TASK INPUT.
<<<<
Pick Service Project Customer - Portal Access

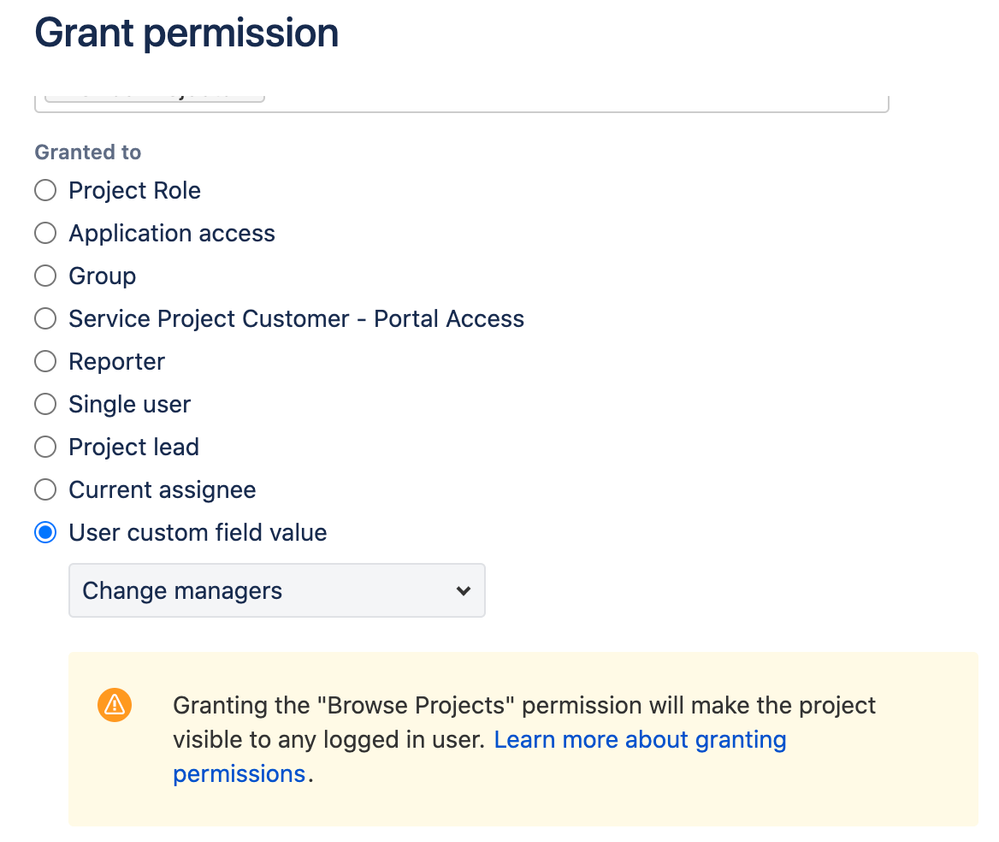pyautogui.click(x=45, y=318)
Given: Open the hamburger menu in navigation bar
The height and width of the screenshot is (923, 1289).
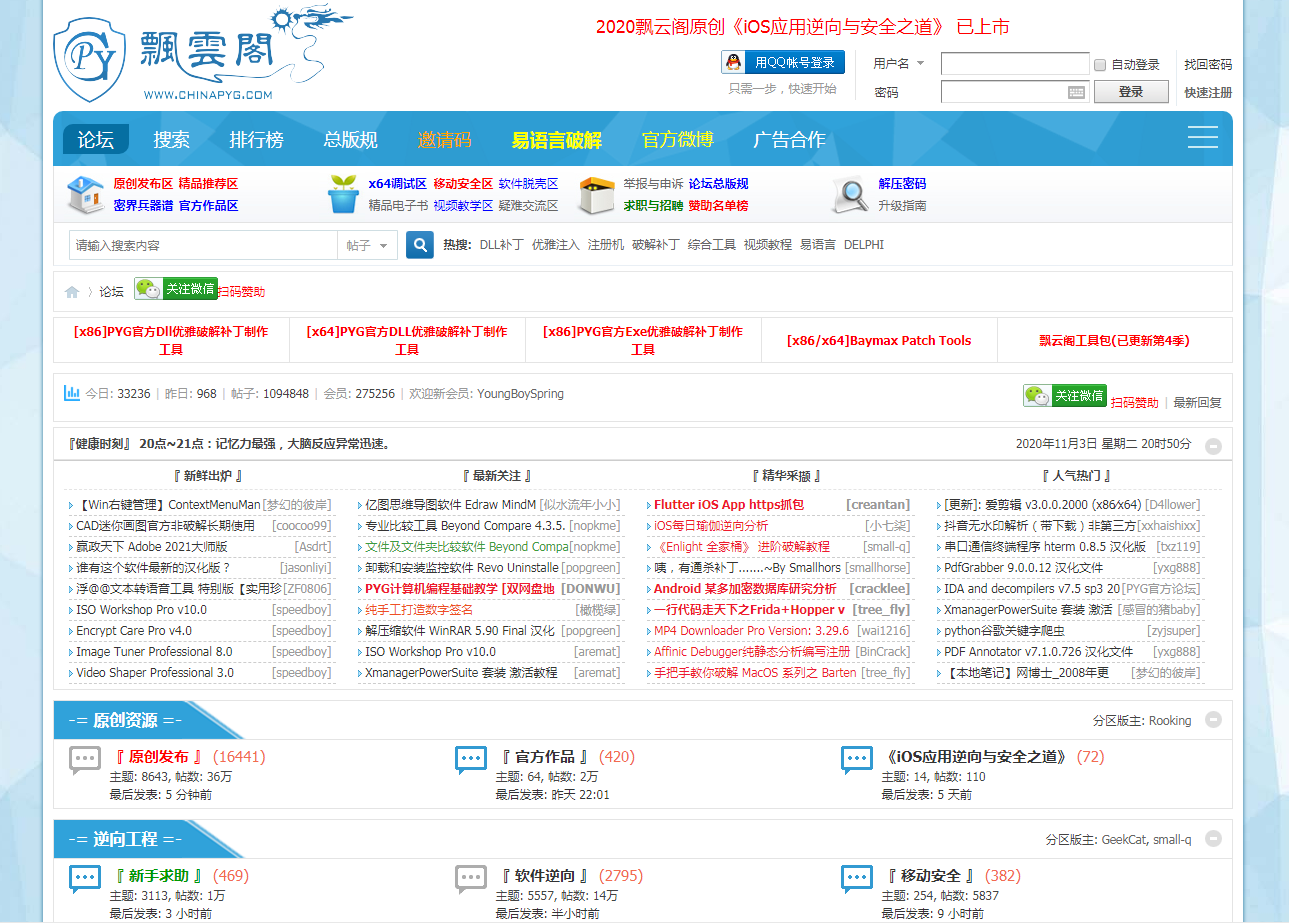Looking at the screenshot, I should [x=1202, y=138].
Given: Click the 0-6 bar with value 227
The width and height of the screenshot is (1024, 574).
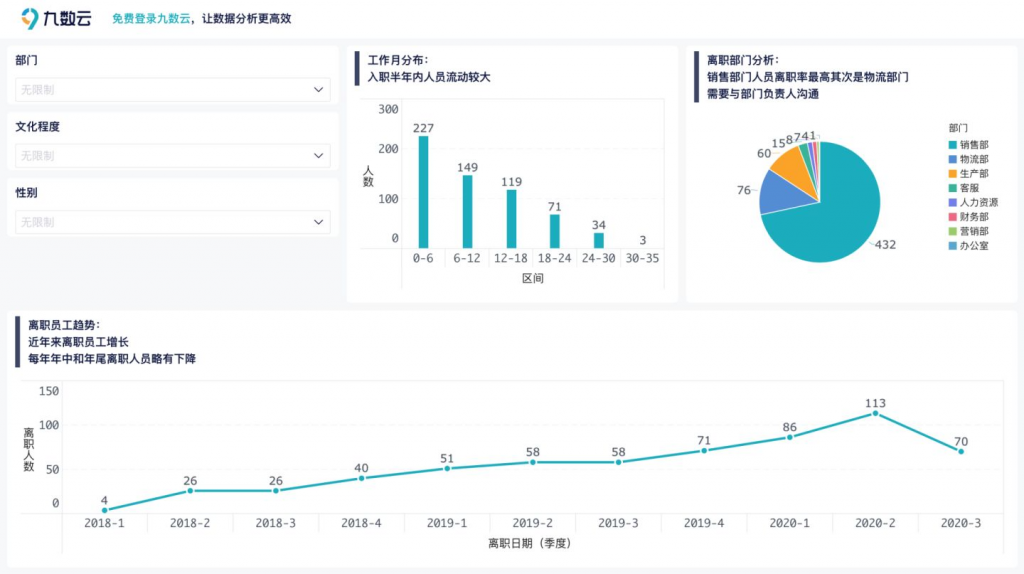Looking at the screenshot, I should [x=423, y=192].
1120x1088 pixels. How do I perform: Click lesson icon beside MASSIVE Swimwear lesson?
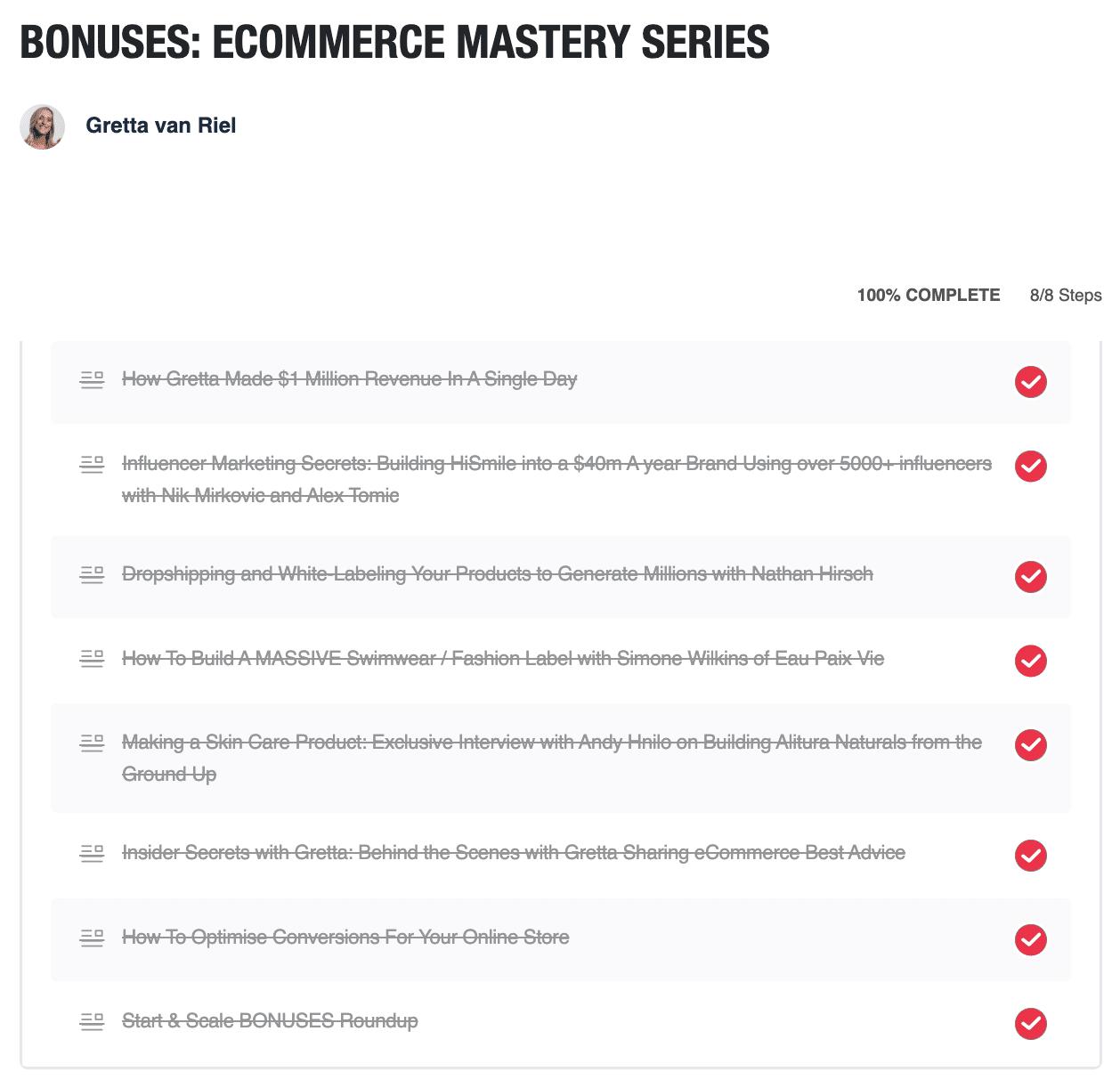[x=92, y=659]
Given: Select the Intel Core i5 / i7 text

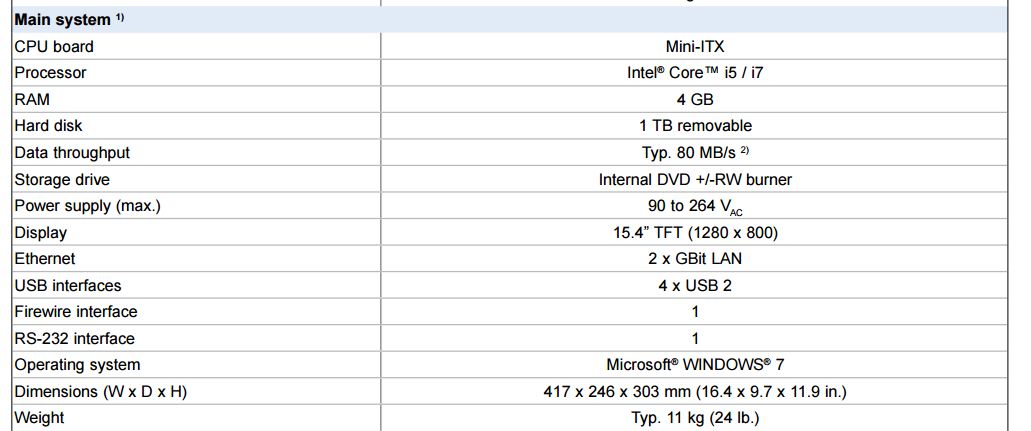Looking at the screenshot, I should pos(695,73).
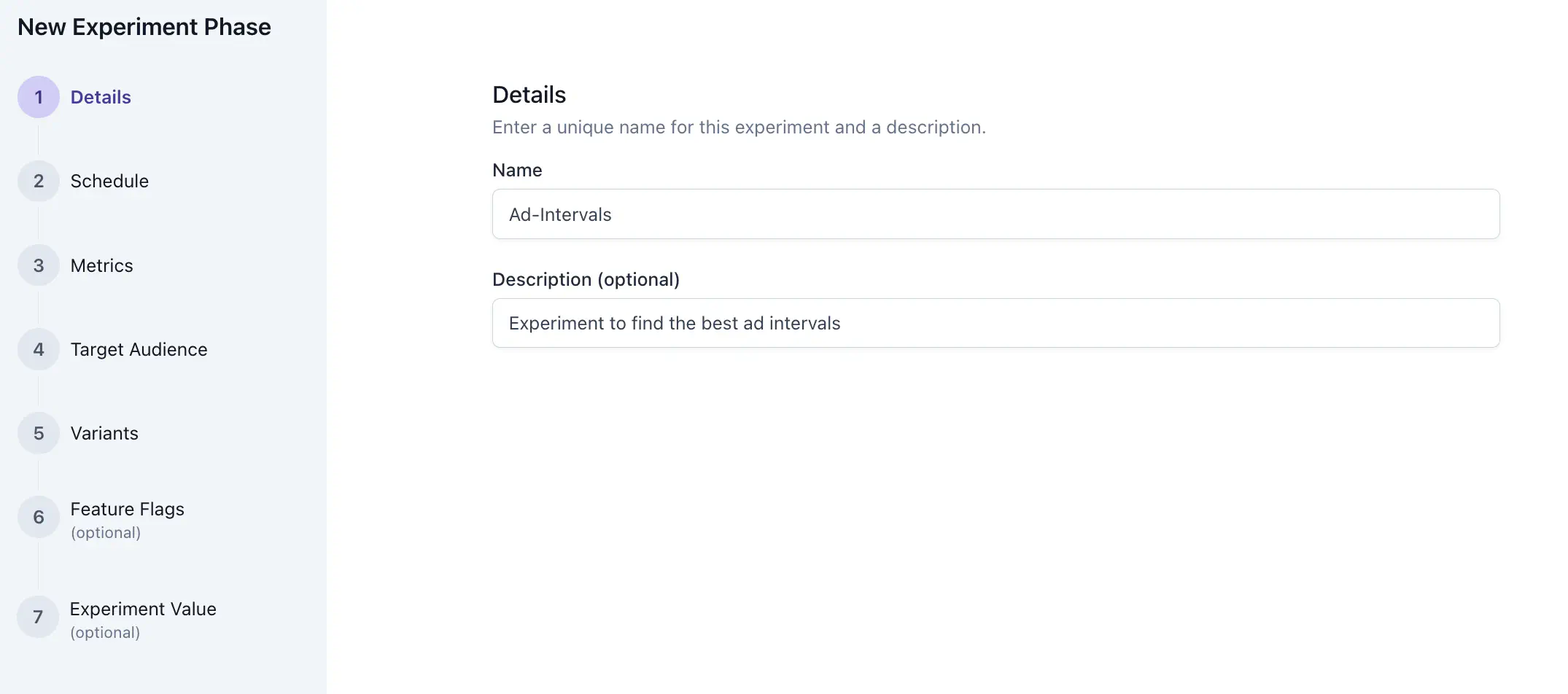1568x694 pixels.
Task: Click the step 6 number circle
Action: [39, 517]
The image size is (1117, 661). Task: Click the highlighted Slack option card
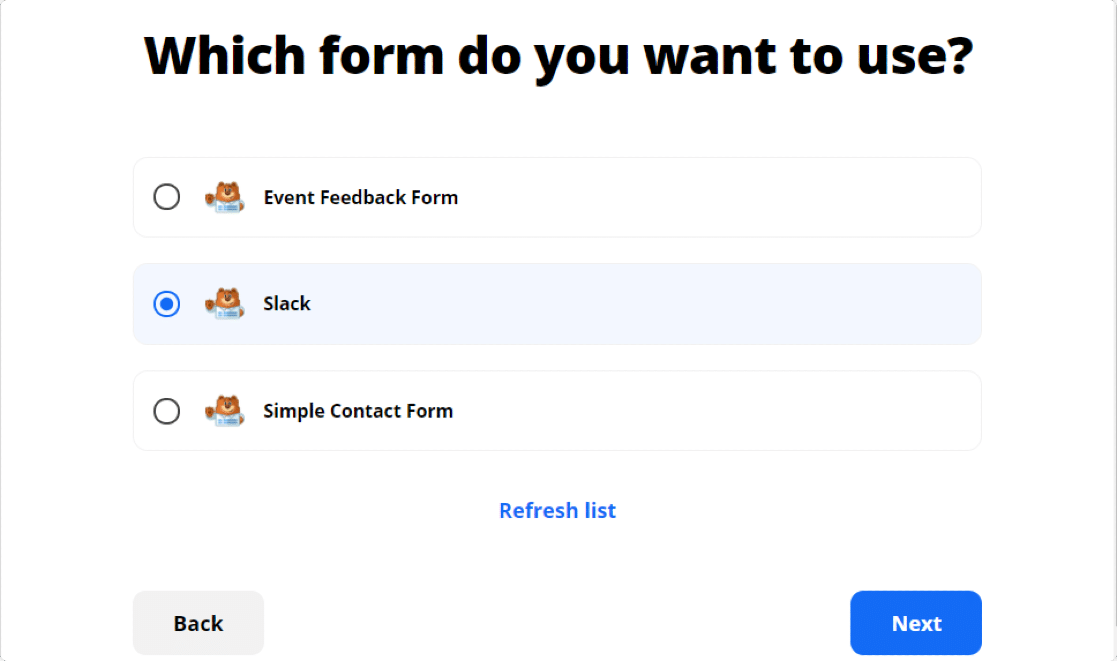(557, 304)

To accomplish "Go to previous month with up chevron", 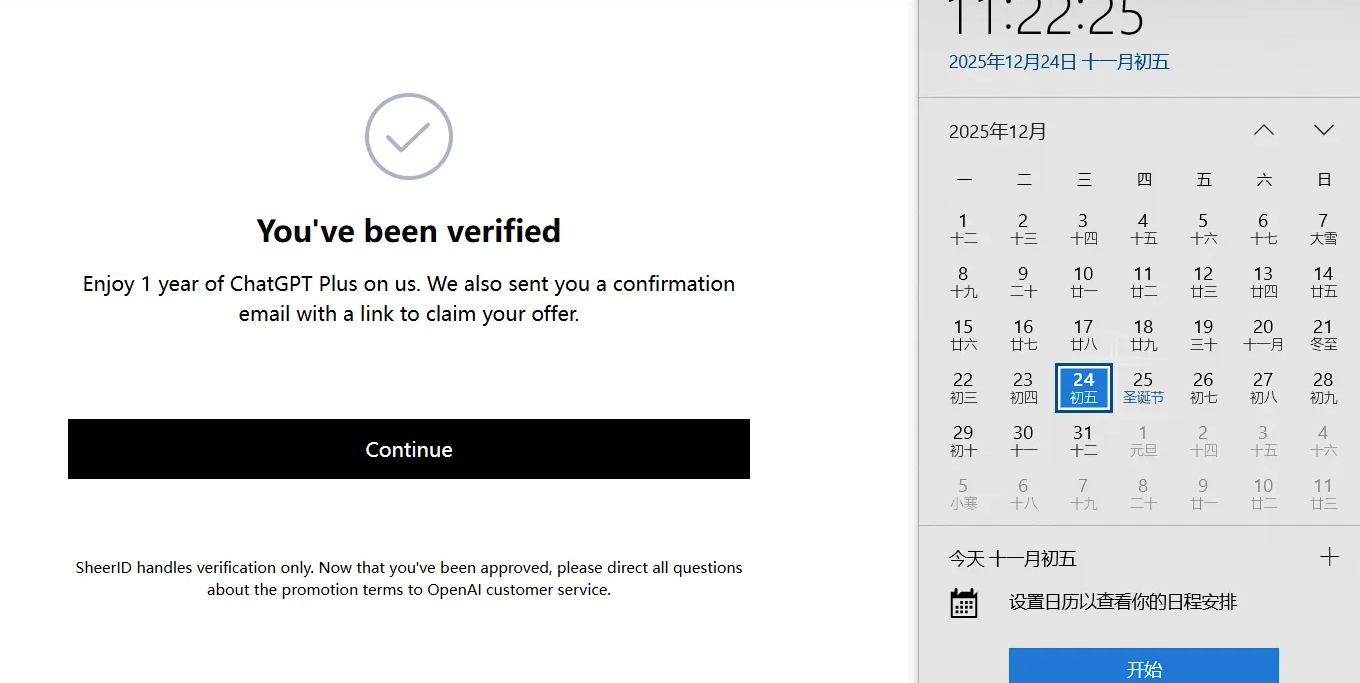I will point(1264,130).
>>>>
TASK DESCRIPTION. Among the records above, locate the line containing "Given: Open the" and the line containing "Given: Click the 0-6 bar with value 227", then transcribe exactly the lines starting at the first and ending at the second, with no pictures.

ANSWER BELOW.
Given: Open the hamburger menu in navigation bar
The height and width of the screenshot is (923, 1289).
Looking at the screenshot, I should [x=1202, y=138].
Given: Click the 0-6 bar with value 227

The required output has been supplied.